_Kutipan_
____________

Pada waktu pendudukan Inggris, Thomas Stamford Raffles sebagai orang
yang anti perbudakan pada tahun 1816 mendirikan “The Java Benevolent
Institution”, yaitu suatu lembaga yang bertujuan menghapuskan
perbudakan.
Pemerintah Hindia Belanda mulai mengadakan peraturan-peraturan
tertentu tentang perbudakan yaitu peraturan yang melarang dimasukkannya
budak-budak ke Pulau Jawa, yaitu dalam Stbl. 1817 No.42. secara prinsip
diakui oleh Pemerintah Hindia Belanda dengan jalan menetapkannya didalam
Regeringsreglement tahun 1818, yaitu semacam UUD Hindia Belanda.Baru pada tahun 1854 dalam Regeringsreglement1854 Pasal 115 sampai 117 yang kemudian menjadi Pasal-pasal 169 sampai Staatsergelling 1926, dengan tegas dapat dikatakan, bahwa Indonesia secara resmi tidak terdapat perbudakan.
2. Kerja Ulur atau Peruluran
Dimana ketidakbebasan seseorang terletak pada terikatnya suatu kebun tertentu. Terjadinya setelah Jan Pieterzoon Coen pada tahun 1621 dan 1622 termasuk Pulau Banda, denagn membunuh penduduk atau mengangkut keluar sebagai budak.
Penghapusan Kerja Ulur tersebut diperintahkan dengan Undang-undang tahun 1859 Stbl.46, yang pelaksanaannya diatur dalam ordonantie tahun 1859 Stbl.48.
3. Kerja Hamba
Kerja Hamba ini terjadi bila seseorang menyerahkan dirinya sendiri atau orang lain yang ia kuasai, atas pemberian pinjaman sejumlah uang. Pekerjaan yang dilakukan oleh seseorang hamba untuk kepentingan orang yang meminjamkan uang itu biasanya adalah untuk melunasi hutangnya ataupun untuk mencicil hutangnya, tetapi hanya untuk membayar bunganya saja.
4. Pekerjaan Rodi
Rodi digolongkan dalam tiga golongan yaitu:
• Rodi-Gubernemen, yaitu rodi untuk kepentingan Gubernemen dan pegawai-pegawainya.
• Rodi-Perorangan, yaitu rodi bukan untuk kepentingan Gubernemen dan pegawai-pegawainya.
• Rodi-Desa, yaitu rodi untuk keperluan desa.
5. Poenale Sanksi
Poenale Sanksi adalah ancaman pidana, terutama ats penolakan untuk bekerja dengan melarikan diri dan dapat mengangkut buruh kembali ke perusahaan dengan bantuan polisi.
Selama tiga setengah abad sejak abad ke-16, bangsa Indonesia dijajah oleh Belanda yang ketika itu mempunyai tujuan utama untuk mencari wilayah baru yang dapat dijadikan koloni dalam rangka memperluas kekuasaan, menambah kekayaan kerajaan, dan melakukan penyebaran agama.

____________

_Soal Singkat 1_
Menurut kutipan tentang sejarah kerja paksa di Hindia Belanda, pada tahun berapa Thomas Stamford Raffles mendirikan “The Java Benevolent Institution”?
_Soal Singkat 2_
Tolong lanjutkan kutipan tentang sejarah kerja paksa di Hindia Belanda, dimulai setelah kalimat terakhirnya.

____________

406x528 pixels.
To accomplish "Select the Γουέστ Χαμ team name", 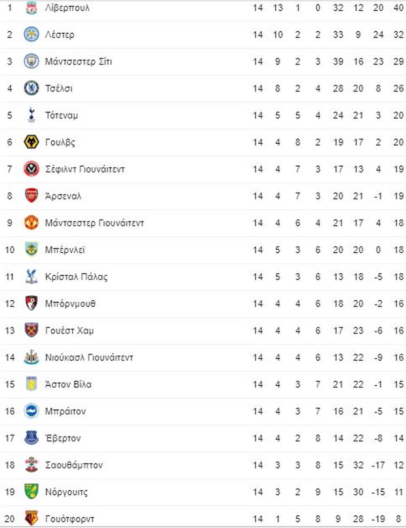I will coord(69,330).
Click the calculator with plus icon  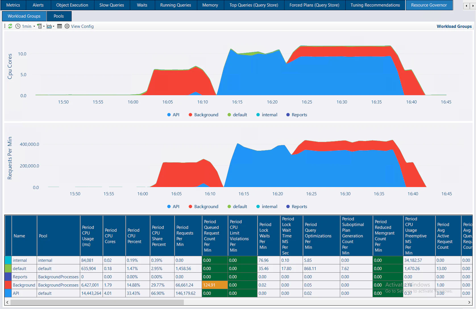[x=40, y=26]
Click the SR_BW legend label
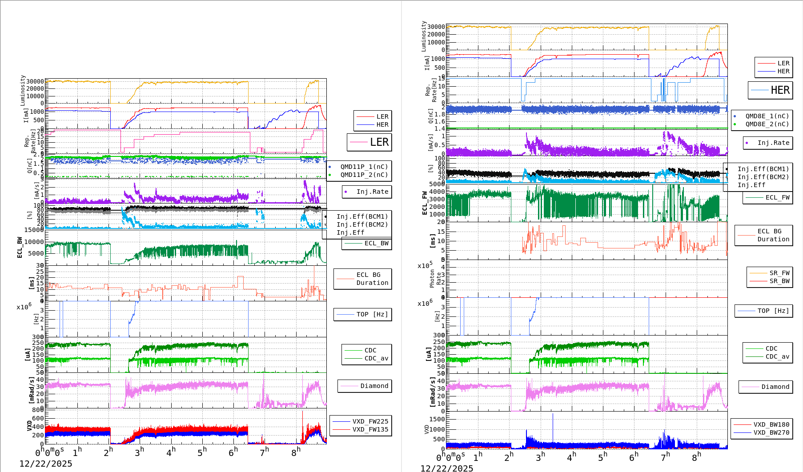This screenshot has width=803, height=472. pos(779,281)
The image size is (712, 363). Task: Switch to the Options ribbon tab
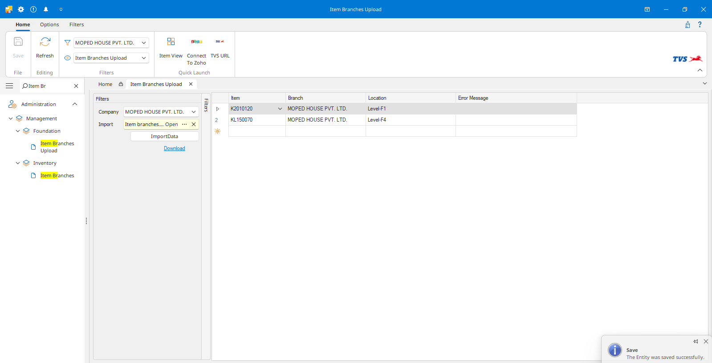[x=49, y=24]
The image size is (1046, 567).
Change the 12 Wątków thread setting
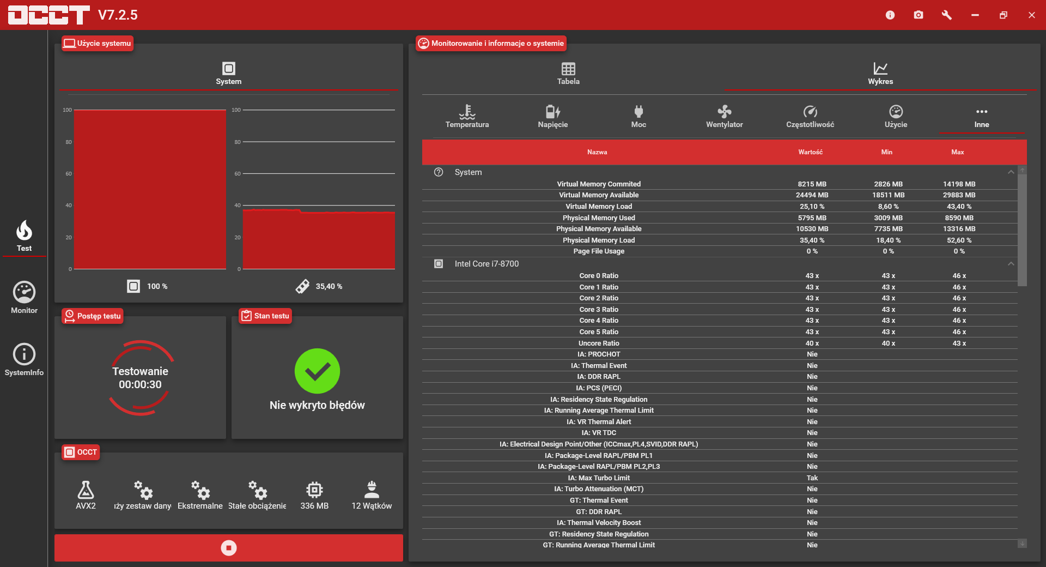pos(372,495)
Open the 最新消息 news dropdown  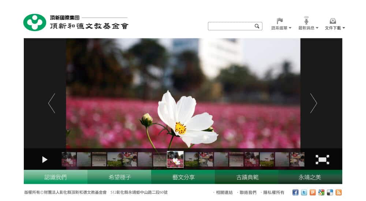coord(308,28)
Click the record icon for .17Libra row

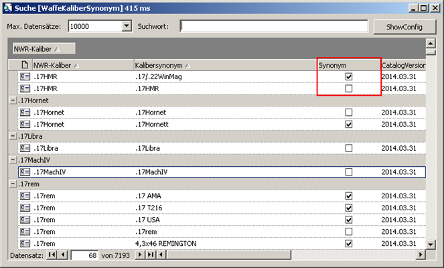(x=25, y=147)
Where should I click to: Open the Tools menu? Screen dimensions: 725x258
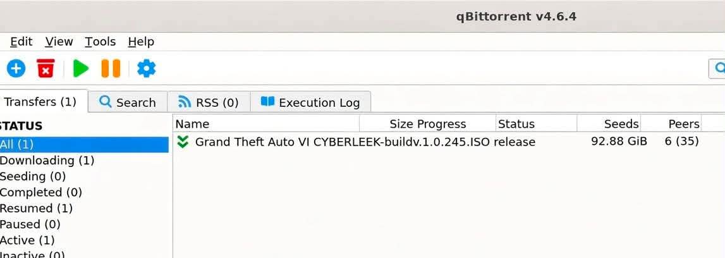click(101, 42)
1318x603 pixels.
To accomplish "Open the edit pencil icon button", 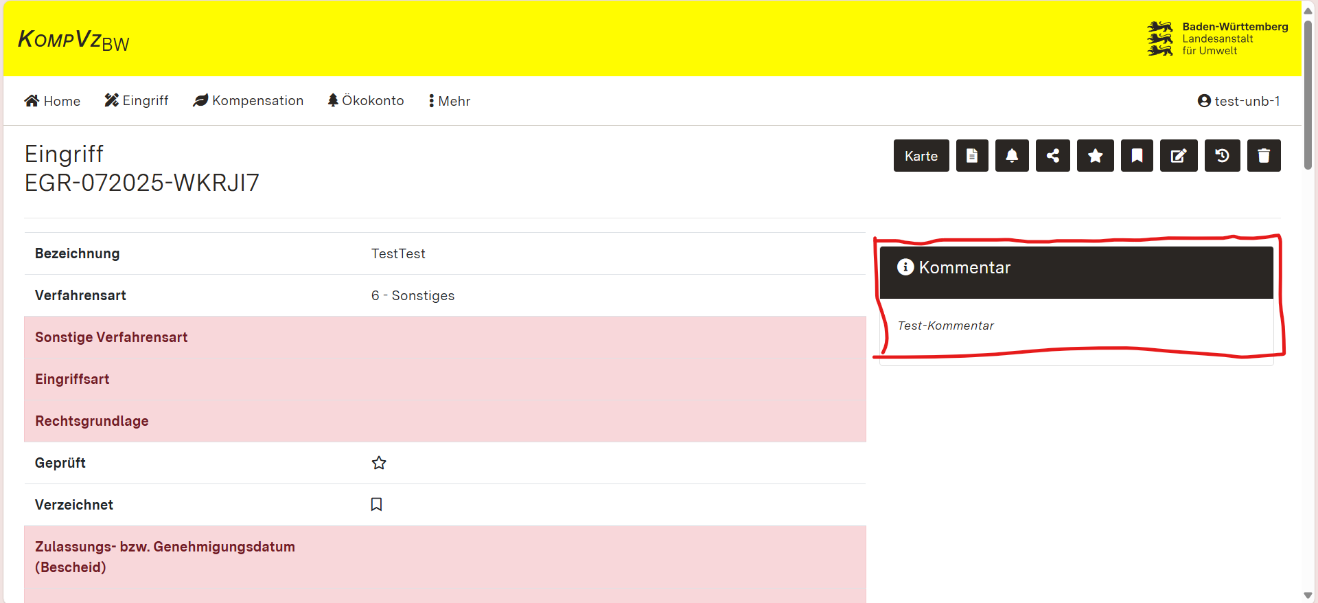I will [1179, 156].
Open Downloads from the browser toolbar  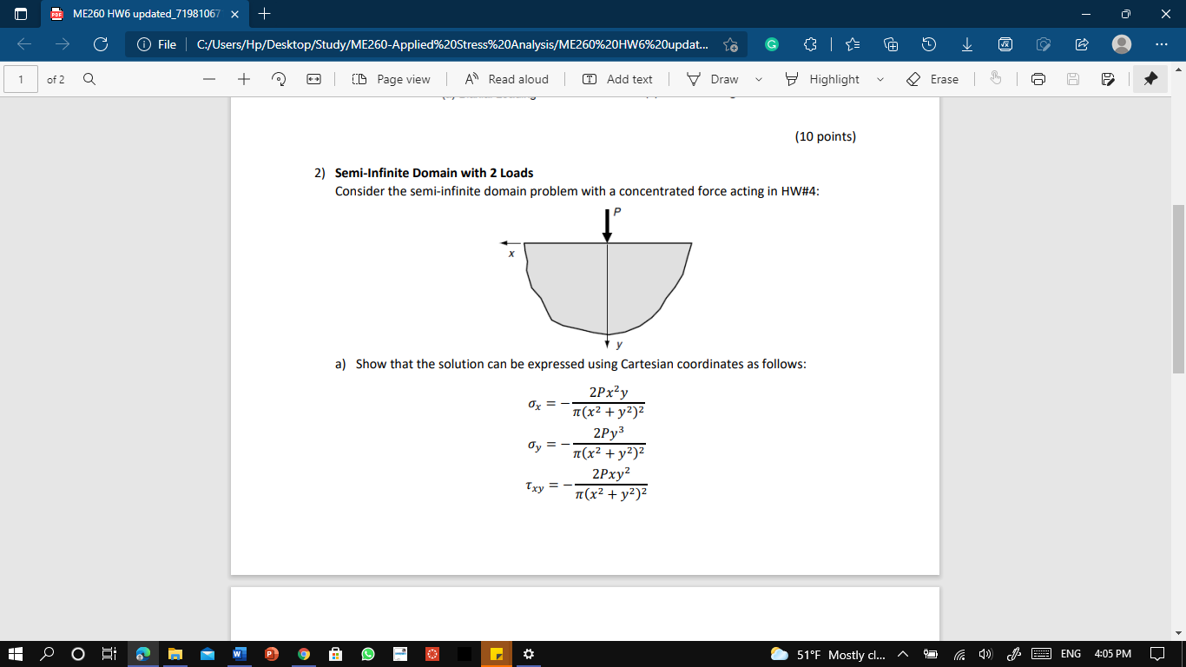966,43
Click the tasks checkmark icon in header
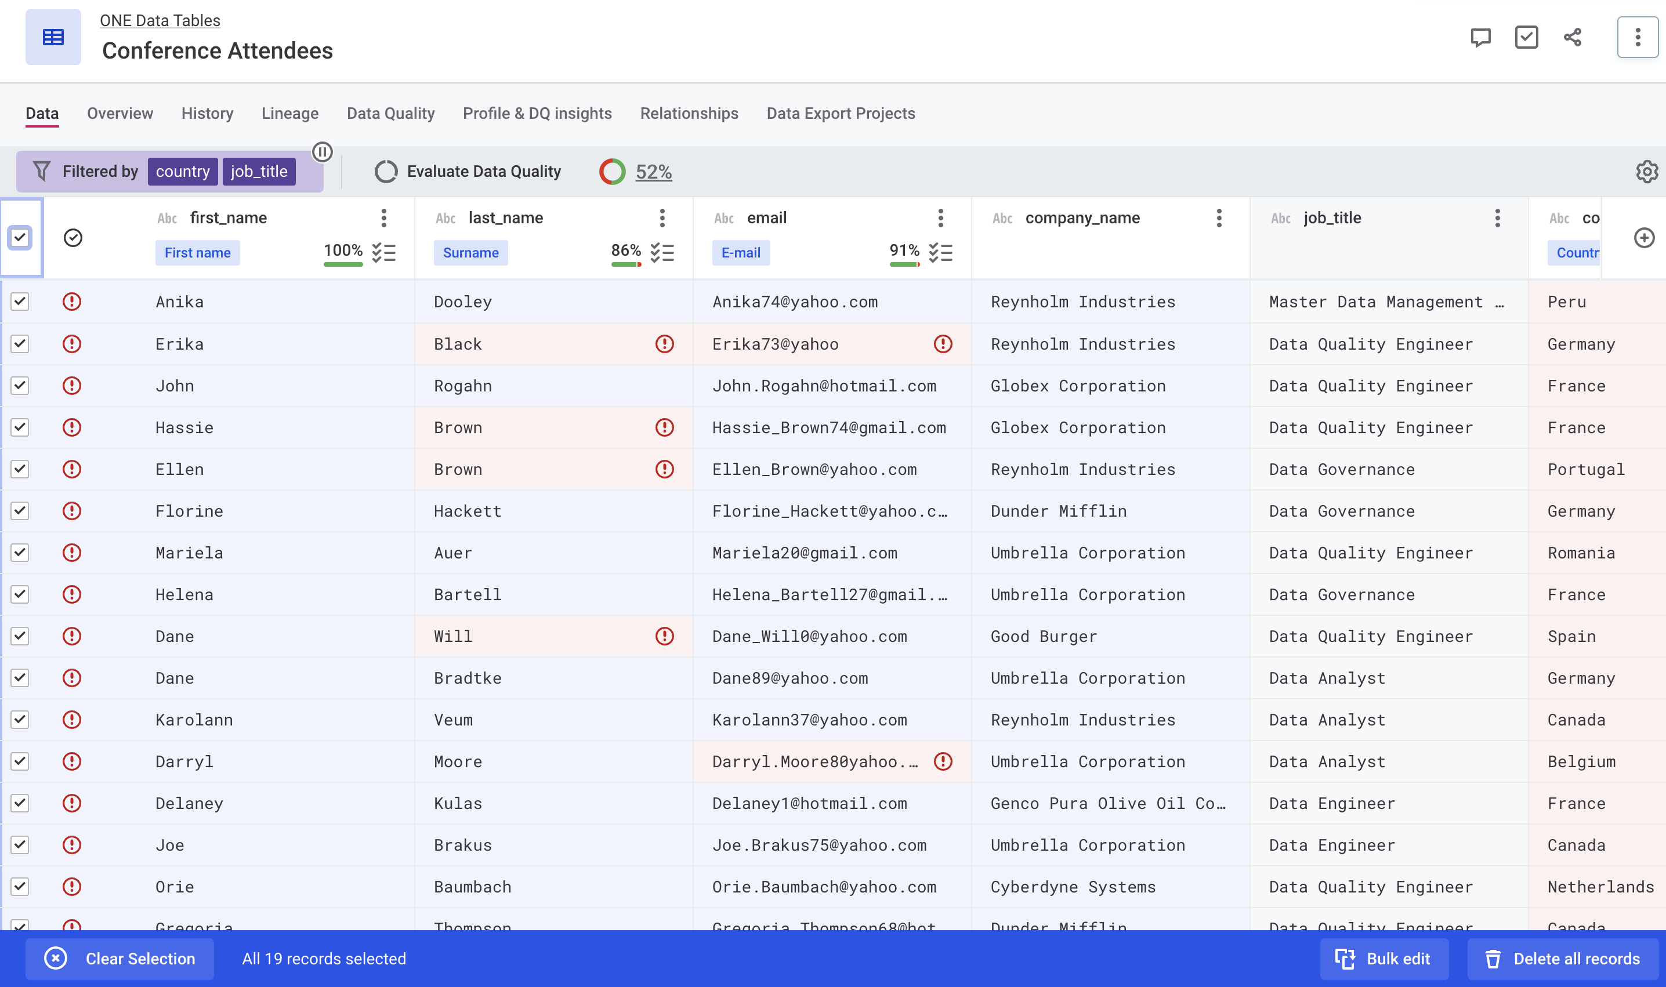The height and width of the screenshot is (987, 1666). (1526, 37)
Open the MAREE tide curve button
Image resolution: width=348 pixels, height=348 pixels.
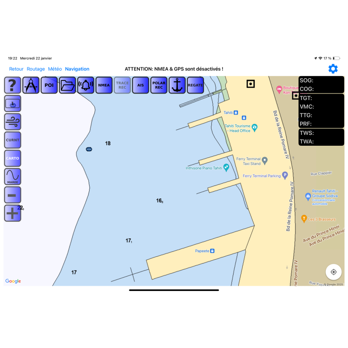pos(13,177)
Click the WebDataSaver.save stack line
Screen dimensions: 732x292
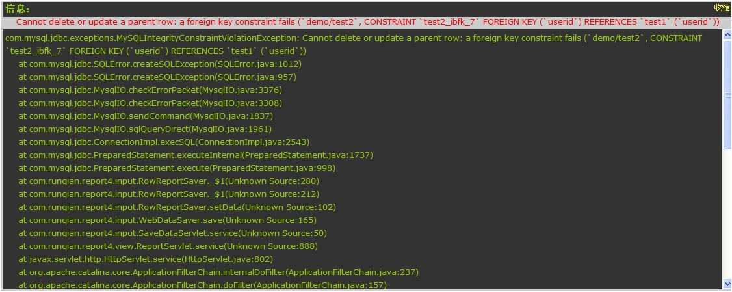[x=168, y=220]
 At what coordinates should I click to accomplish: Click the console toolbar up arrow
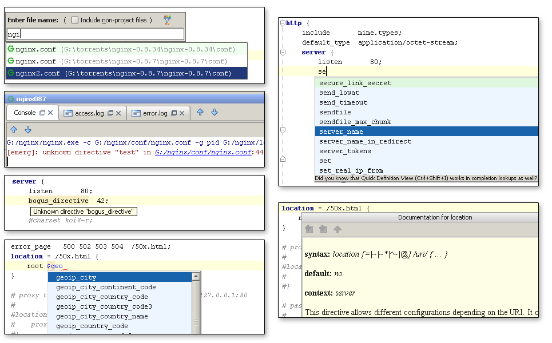pyautogui.click(x=14, y=130)
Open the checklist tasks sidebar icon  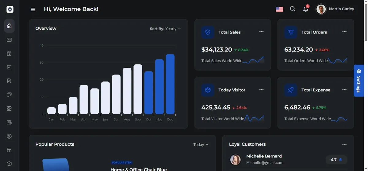(x=9, y=67)
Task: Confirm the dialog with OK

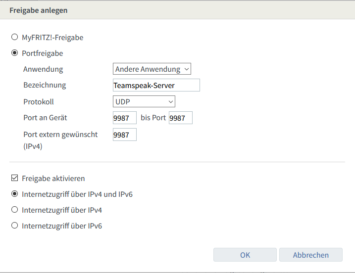Action: pyautogui.click(x=245, y=255)
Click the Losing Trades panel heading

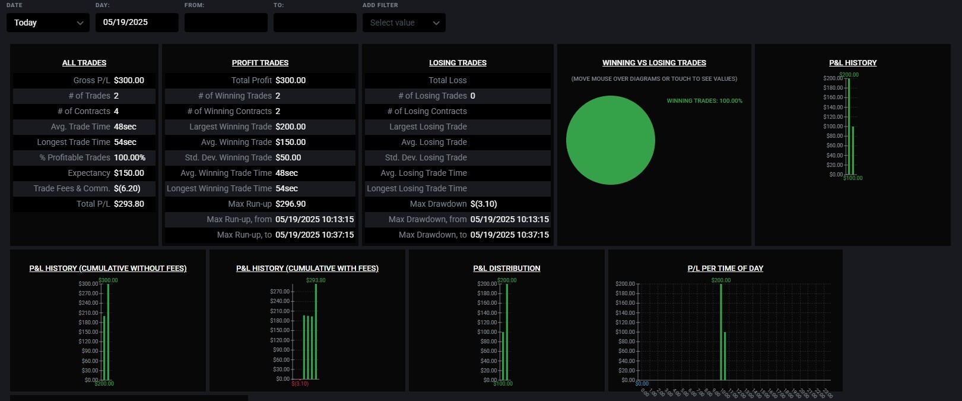[458, 63]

____________

_Jawaban Tugas 1_
Pada tahun 1816.

_Jawaban Tugas 2_
Apabila
perhitungan jarak antar generasi adalah 25 tahun, maka penjajahan telah
mengubah sistem sosial, norma dan budaya bangsa Indonesia selama lebih
dari 10 generasi, dimana orang pribumi telah dibiarkan miskin dan bodoh
sehingga dengan leluasa kaum penjajah dapat mengeruk kekayaan alam dari
wilayah jajahannya.
Sejak awal kolonialisasi, kaum penjajah telah memperlakukan orang-orang pribumi hanya sebagai budak yang tidak memiliki status hukum
dan boleh diperdagangkan. Hal ini tergambar dalam sistem hukum yang
diterapkan di wilayah jajahan dengan menetapkan bahwa “Burgerlijk
Wetboek” atau Kitab Undang-undang Hukum Perdata yang diberlakukan sejak
tahun 1823, termasuk di dalamnya norma dan aturan mengenai perburuhan, tidak berlaku bagi orang pribumi.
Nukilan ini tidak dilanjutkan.